Also, about statefullness: I think every model (container) should have a list of shared variables: internal_states. Of course the updates would have to be passed to the model by each layer with statefull == True and then added to the updates returned by optimizer.

I think Recurrent model is essential for Keras, since currently implemented recurrent layers are not really usefull for new architectures.

pranv commented 9 years ago

@elanmart Agreed!

I just need to wrap my head around what the user actually sees and how it works - as a coherent system, much like Sequential and Graphs.

Also, I don't think that there are other libraries that do this well. Thus, this is really really important

elanmart commented 9 years ago

@pranv I agree, other libraries are also defficient in this matter.

Let's see. I think that:

Then we need to somehow plug this into scan.

Edit: we would also somehow have to handle the prediction, where output is fed back as input step by step.

pranv commented 9 years ago

@elanmart

Recurrent model will accept single layers, just as Graph does

Won't this make the two model's code very redundant?

Every time a layer is added, user specifies: how is it computed given input and how is it computed given all previous internal_states.

Do we need internal states or is it taken out as output and Refed as input? Also, a way to split inputs will be necessary if we go with the latter choice.

Is the output of this layer statefull and returned to parent Model.

This is a good idea.

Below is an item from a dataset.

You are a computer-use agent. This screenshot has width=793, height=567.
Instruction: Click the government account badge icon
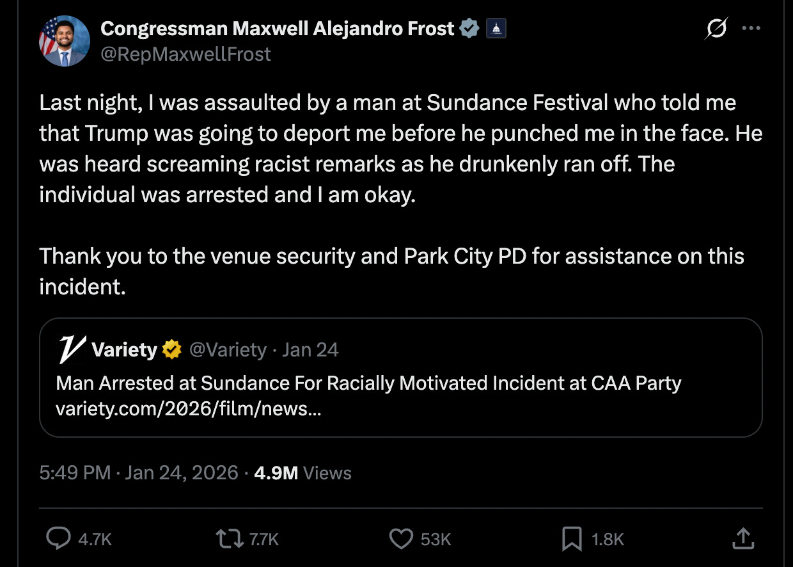(496, 28)
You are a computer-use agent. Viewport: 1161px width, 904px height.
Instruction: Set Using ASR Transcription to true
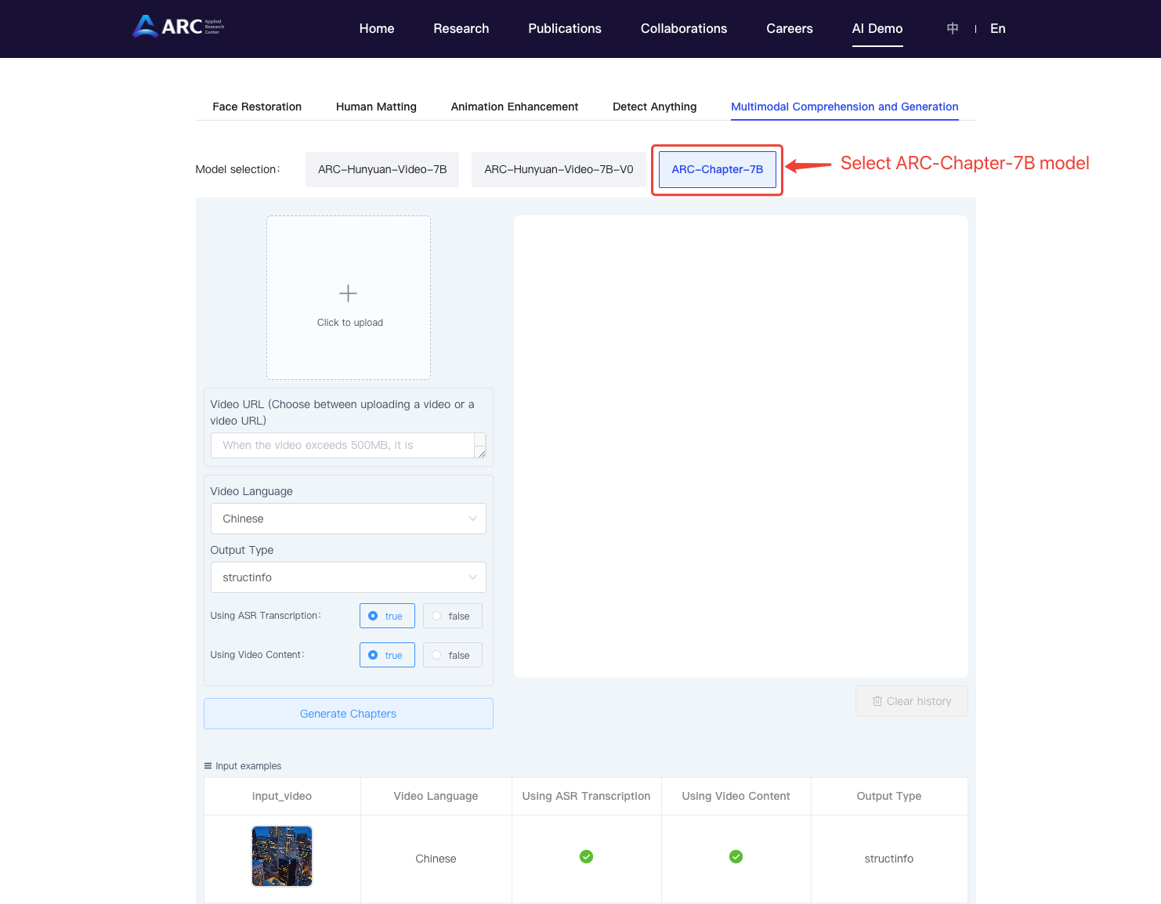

State-full is better than not.

fchollet commented 9 years ago

Do you see this as a valuable thing?

I'm still not sure what this container/model could do that the upcoming TimeDistributed layer wouldn't do. TimeDistributed would be a layer-level implementation of what you're describing (a wrapper for scan). It allows to use any Keras layer in a recurrent architecture (but layers that make use of past states will still need to be implemented as recurrent layers, like today).

Adding only a layer to the codebase is much simpler and has a much lower risk of issues than adding an entire new container. What is the justification for the model?

I think the fundamental issue here is the notion of computational containment. In Keras all computation happens in layers, which makes it easy to write, understand and debug. This model seems to be proposing to distribute computation outside of layers as well, in the container (which is supposed to be a dumb data router). Specifically the following:

Every time a layer is added, user specifies: how is it computed given input and how is it computed given all previous internal_states.

How would you implement this. I keep getting back to a design where in the model or container is just a wrapper for theano.scan.

Why not a wrapper for theano.scan? What is this supposed to do that scan doesn't?

What would the model/container accept? Graph containers? Layers?

Containers and layers have the same API. New containers can be built using either layers or Sequential/Graph containers (with Graph containers being limited to 1 input and 1 output in this use case).

pranv commented 9 years ago

I'm still not sure what this container/model could do that the upcoming TimeDistributed layer wouldn't do. TimeDistributed would be a layer-level implementation of what you're describing (a wrapper for scan).

This is not aimed at making each layer TimeDustributed. This is much more like making the Graph container time distributed. Take the above example of DRAW architecture, and how would you implement such a thing using TimeDistributed layers?

Point: The exact computation at each _step of RNN is a combination of multiple layers worth of computation.

If the Graph container is being made Time Distributed, similar things can be achieved with it

fchollet commented 9 years ago

If the Graph container is being made Time Distributed, similar things can be achieved with it

Using the TimeDistributed layer, any Graph (1-input and 1-output) or Sequential container can be made time-distributed. It would also be possible to extend the API to generalize the application to multi-output, multi-input Graphs as well. Does this answer your concerns?

pranv commented 9 years ago

Does this answer your concerns?

Yes. This idea will be unnecessary and redundant then.

fchollet commented 9 years ago

Would it? To be honest, I'm still not sure I get it, so I can't be sure that the TimeDistributed layer (again, it would just be a wrapper for scan) is really equivalent to what you propose. So, are you sure about it?

In any case, it's important that you understand why the TimeDistributed layer could also apply to any container (as long as the 1-input 1-output rule is respected): because layers and containers implement the same API. They are completely interchangeable. In the future we might get rid of the 1-input 1-output rule by extending the layer API to multiple inputs and outputs (like for Graph in the general case).

pranv commented 9 years ago

@fchollet, I'll post some code for a architecture based on a hypothetical recurrent model. Maybe it'll help you understand what we're trying to do with this.

pranv commented 9 years ago

I'll keep the issue open so that maybe someone else has a take on this.. @wxs, @soumith please do have a look at this.

pranv commented 9 years ago

@fchollet This in Torch does something similar - https://github.com/Element-Research/rnn/blob/master/README.md#recurrent

pranv commented 9 years ago

A DRAW implementation in theano at https://github.com/jbornschein/draw.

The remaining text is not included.